Health Benefit Exchange Options
1. An state built Health Benefit Exchange
2. A federally facilitated Health Benefit Exchange
3. A hybrid/partnership Health Benefit Exchange
- Some features of each
Ohio’s Health Benefit Exchange decision, November 16, 2012
Governor John Kasich sent a letter to the director of Centers for Medicare and Medicaid Services Center for Consumer Information and Insurance Oversight to indicate Ohio’s Health Benefit Exchange decision under the Affordable Care Act.
• “At this point, based on the information we have, states do not have any flexibility to build and manage exchanges in ways that respond to unique needs of their citizens or markets.”

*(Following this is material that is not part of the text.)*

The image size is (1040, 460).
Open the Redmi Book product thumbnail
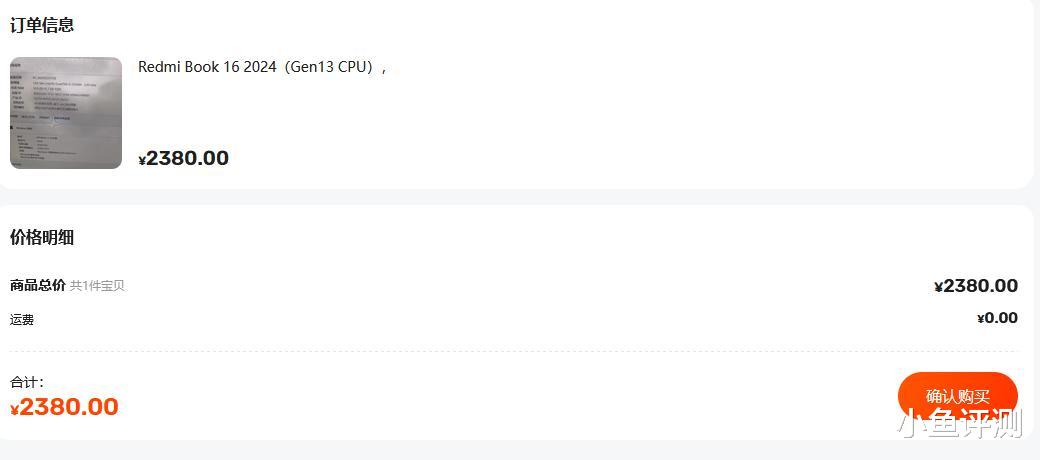point(66,113)
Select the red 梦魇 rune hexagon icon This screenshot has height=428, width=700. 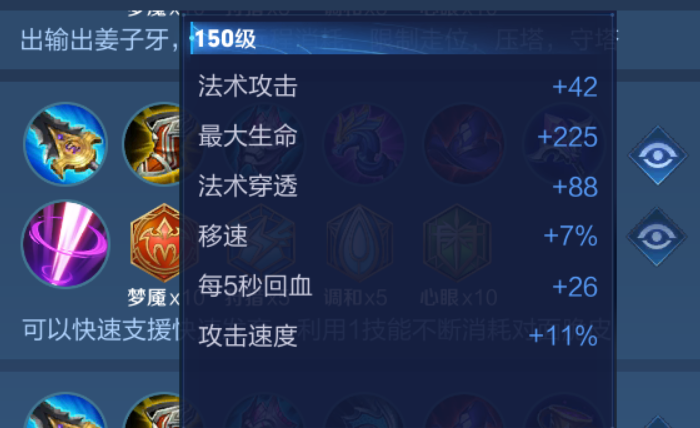pos(155,243)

• “Ohio will not operate a federally-mandated exchange but instead will exercise its right under the law to leave that to the federal government;”
• “Ohio will … retain the right to regulate the state’s insurance industry…”
• Ohio will retain the right to determine Medicaid and CHIP eligibility for its citizens
• Ohio reserves right to amend its intentions should HHS announce changes, etc.
Key Exchange Functions in a Federally–facilitated Exchange (FFE) - Objectives
Objectives of the FFE:
Positive consumer experience
Attractive and viable market for insurers
Working quickly and effectively with States
Reducing administrative and operational burdens on all
exchange participants
From: General Guidance on FFEs, issued by Health and Human Services, May
16, 2012
Key Exchange Functions in a Federally–facilitated Exchange (FFE) - Activities
Health and Human Services activities for FFE:
• Developing a unified FFE infrastructure
• Will look to States, consumers, issuers, health care providers, employers, and other local stakeholders to provide input in each state
• Early 2013- Qualified Health Plan Issuer applications will be released
• Summer 2013- Agreements with Qualified Health Plan Issuers will be completed
• October 1, 2013- Open enrollment on exchanges for the 2014 coverage year will begin
From: General Guidance on FFEs, issued by Health and Human Services, May 16, 2012
Medicaid Expansion, Ohio possibilities
On June 28, 2012, the United States Supreme Court issued an opinion upholding the constitutionality of the ACA, with the exception of one provision.
States now can decide not to expand their Medicaid programs without losing all federal Medicaid funding.
Source: Supreme Court Policy Brief, Health Policy Institute of Ohio, July 2012, http://bit.ly/SjDBca
Health Benefit Exchange Navigators – Pending House Bill 613
• Sponsored by Representative Barbara Sears (R-
Sylvania)
• introduced into the Revised Code the manner in which
the State of Ohio will regulate Navigators under the
Affordable Care Act (ACA)
• HB 613 establishes separate certification requirements
for Navigators and Insurance Agents with Ohio
Department of Insurance in charge of both
Health Benefit Exchange Navigators – Pending House Bill 613
• Under HB 613, a Navigator would not be permitted to sell,
solicit or negotiate health insurance.
• The bill would prevent Navigators from enrolling an
individual or employee in a health insurance plan.